(Dataset entries)
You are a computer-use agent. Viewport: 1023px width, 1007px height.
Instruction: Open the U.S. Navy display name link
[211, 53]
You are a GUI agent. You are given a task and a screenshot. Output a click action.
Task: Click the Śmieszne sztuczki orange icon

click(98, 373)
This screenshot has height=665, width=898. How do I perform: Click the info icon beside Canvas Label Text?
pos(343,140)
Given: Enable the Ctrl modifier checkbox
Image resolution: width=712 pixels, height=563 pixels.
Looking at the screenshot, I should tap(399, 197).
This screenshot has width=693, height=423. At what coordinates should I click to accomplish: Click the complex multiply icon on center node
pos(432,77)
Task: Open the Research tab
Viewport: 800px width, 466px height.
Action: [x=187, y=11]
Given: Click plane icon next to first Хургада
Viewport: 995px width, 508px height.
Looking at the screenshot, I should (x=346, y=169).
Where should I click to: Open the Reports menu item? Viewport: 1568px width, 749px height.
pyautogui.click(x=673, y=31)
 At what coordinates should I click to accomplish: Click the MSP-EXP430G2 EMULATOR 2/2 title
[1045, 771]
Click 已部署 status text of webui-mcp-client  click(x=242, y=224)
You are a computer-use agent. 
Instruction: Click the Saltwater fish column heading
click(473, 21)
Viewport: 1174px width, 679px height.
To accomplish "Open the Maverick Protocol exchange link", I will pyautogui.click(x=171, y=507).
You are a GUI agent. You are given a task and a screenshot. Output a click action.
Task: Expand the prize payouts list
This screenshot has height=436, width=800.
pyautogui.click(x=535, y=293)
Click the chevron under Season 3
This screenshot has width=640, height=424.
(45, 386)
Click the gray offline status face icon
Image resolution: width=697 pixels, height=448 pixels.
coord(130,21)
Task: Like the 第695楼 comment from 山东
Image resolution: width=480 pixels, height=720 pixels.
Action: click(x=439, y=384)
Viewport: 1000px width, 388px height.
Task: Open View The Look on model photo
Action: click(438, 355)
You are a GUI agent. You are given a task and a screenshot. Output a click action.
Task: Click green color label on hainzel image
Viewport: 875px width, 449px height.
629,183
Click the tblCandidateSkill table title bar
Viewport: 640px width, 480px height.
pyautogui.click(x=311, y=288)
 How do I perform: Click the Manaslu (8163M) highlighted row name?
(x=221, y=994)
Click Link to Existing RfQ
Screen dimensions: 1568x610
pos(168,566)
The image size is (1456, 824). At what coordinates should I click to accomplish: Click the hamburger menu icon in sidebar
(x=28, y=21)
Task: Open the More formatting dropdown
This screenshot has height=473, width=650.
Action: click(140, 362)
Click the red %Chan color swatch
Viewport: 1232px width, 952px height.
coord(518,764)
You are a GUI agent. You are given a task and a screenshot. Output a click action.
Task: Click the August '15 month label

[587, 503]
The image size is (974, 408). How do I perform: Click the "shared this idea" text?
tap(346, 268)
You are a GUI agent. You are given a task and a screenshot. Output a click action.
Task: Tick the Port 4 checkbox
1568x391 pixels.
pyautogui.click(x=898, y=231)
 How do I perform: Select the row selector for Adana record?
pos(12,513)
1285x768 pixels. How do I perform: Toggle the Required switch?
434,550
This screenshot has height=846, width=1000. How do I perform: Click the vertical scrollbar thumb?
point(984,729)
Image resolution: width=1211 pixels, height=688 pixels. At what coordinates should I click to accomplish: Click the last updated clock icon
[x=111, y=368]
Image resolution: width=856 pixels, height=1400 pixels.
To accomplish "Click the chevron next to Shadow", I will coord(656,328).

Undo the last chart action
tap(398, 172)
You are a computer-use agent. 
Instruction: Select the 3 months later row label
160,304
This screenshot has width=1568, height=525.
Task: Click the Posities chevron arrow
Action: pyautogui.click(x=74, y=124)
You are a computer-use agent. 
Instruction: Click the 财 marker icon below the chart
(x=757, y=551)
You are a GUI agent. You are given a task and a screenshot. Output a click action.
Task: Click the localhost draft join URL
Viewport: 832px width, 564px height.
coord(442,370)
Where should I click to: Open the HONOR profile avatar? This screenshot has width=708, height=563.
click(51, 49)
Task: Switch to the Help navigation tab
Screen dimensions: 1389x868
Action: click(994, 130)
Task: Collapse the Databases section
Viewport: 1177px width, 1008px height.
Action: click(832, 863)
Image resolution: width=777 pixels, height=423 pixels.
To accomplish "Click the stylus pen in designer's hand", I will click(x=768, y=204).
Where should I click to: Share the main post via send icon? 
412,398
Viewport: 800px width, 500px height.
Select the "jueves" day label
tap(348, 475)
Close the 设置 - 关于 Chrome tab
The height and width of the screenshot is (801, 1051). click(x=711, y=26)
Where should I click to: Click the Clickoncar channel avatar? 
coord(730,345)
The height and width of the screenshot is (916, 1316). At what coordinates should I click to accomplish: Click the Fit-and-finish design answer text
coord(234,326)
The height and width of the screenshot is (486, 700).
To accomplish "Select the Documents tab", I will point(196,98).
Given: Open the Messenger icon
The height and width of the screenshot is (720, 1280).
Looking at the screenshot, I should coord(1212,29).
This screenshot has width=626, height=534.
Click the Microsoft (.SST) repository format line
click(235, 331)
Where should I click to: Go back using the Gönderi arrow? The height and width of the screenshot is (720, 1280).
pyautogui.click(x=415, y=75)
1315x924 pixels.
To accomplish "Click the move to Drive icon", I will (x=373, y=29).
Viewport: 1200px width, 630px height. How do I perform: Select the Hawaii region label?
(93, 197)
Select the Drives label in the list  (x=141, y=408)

__Problem to solve__. Taking the line containing "This screenshot has width=626, height=534." as the first, please return it and every line after it through the end of the entries, exactly and only those.

__Written answer__.
This screenshot has width=626, height=534.
Click the Microsoft (.SST) repository format line
click(235, 331)
Where should I click to: Go back using the Gönderi arrow? The height and width of the screenshot is (720, 1280).
pyautogui.click(x=415, y=75)
1315x924 pixels.
To accomplish "Click the move to Drive icon", I will (x=373, y=29).
Viewport: 1200px width, 630px height. How do I perform: Select the Hawaii region label?
(93, 197)
Select the Drives label in the list  (x=141, y=408)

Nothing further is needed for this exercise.